Что-то терпеливо выгибал, заматывал, в кабину повалил дым. Трудно было поверить, что этот толковый парень, недавно пришедший из армии, собираясь в дальнюю дорогу, не привел автомобиль в порядок, не запасся необходимыми деталями.
— Получил я было новенький… — На минуточку он прекратил рыться в моторе, выпрямился, закурил. — Как по-литовски «трамблер»?
— Не автомобилист я, простите.
— В общем, неважно… Выпросил в автохозяйстве. Там Колька работает, корешок мой, вместе демобилизовались.
— И забыли в гараже?
— Я-то? — Взгляд шофера презрительно скользнул по осуждающему нетерпеливому лицу Наримантаса. — Если уж на то пошло… Понадобился трамблер заместителю главврача по хозчасти. Для собственной «Волги».
— И амортизатор ему отдали?
— Никак нет.
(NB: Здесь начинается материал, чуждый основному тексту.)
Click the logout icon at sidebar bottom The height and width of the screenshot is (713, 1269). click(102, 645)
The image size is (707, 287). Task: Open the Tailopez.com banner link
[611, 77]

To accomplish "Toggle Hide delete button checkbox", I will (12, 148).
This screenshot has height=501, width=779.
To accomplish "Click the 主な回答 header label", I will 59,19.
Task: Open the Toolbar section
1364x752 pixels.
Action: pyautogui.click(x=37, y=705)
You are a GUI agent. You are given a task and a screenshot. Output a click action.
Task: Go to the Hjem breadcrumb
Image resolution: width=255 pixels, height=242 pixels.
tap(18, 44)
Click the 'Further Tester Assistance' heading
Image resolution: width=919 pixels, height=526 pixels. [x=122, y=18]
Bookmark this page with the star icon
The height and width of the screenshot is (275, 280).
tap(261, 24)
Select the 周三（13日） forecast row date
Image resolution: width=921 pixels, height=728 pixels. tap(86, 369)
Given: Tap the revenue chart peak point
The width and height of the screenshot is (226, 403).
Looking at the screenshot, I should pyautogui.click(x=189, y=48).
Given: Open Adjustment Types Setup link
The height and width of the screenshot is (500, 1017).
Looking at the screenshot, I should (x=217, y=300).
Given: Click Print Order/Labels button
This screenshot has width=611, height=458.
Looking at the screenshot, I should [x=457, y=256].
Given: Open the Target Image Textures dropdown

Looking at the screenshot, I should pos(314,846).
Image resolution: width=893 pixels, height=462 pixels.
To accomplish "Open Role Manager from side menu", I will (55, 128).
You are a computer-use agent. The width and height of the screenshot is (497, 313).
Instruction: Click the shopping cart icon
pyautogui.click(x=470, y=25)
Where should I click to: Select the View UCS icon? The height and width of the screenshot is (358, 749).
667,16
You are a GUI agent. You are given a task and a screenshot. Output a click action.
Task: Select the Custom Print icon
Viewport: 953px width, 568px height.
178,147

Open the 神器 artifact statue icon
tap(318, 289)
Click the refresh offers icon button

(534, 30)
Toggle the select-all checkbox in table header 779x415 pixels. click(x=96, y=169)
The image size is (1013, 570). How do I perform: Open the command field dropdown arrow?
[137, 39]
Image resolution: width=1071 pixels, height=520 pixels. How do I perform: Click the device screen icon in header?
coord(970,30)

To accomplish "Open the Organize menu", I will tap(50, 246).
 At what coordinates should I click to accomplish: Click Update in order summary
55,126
Директору ресторана одолжил! На Карпаты укатил директор.
— А главврач куда смотрит?
— Приятели с тем и с другим. А нам приказ: хоть сами впрягайтесь, но везите! Запчастей нет, что добудешь, дружки его по блату зацапают… Вот и кукуй на дороге!
Парень снова нырнул под капот, очень долго, ворча и отплевываясь, ковырялся там, когда снова выпрямился, его нейлоновая рубашка была в пятнах.
— Ни шиша! — Обошел «скорую», как заупрямившуюся скотину. — Больше не стану терпеть… Девушка была у меня… Олечка! — Его прорвало. — Ну там, где служил, под Барнаулом. Работу хорошую предлагали — помощником совхозного механика, потом, говорят, если справишься, механиком поставим. Так нет, заявился братец Юозапас, самый старший. Мать, дескать, при смерти… Приезжаю, а мамаша, рукава засучив, пиво варит…
— Выздоровела?
— И не болела. Это чтобы я не остался, чтобы на Олечке не женился! Я за шапку — и привет, мать — чуть не в обморок, рыдает, слезы в солод капают, а мяса горы наворочены…
— Значит, по случаю встречи?
— Каждый день такая встреча, каждый день столы ломятся! Мясо высший сорт… Брат и дядя, пока я служил, на мясокомбинат устроились. Новый цех у нас в городке открыли, вот все и бросились… На мотоциклах туда, на мотоциклах обратно — и не с пустыми руками! Окорока, карбонат, да не по одному килограммчику! Кроликов навалом, как дрова… Если ничего получше не ухватят, печенку тащат… Понакупили женам колец да браслетов, только Олечка их не устраивает, больше прокуратуры ее боятся… Ну не гады?!
— Не виделись с ней после возвращения?
— Прилетала — выкурили ее мои благодетели, родня моя, дымарем. Мать топиться бегала — где уж девчонке выдержать? Сразу и вышла замуж в Барнауле, от безнадеги или из мести, сам не знаю. Я не я буду, если здесь останусь! Воруют, жрут, а надо мной посмеиваются: дурачок, за зарплату старается, русак, вишь, по-литовски разучился… Что правда, то правда, на сверхсрочной совсем было язык испортил, но воровать, это уж нет, этого не дождутся!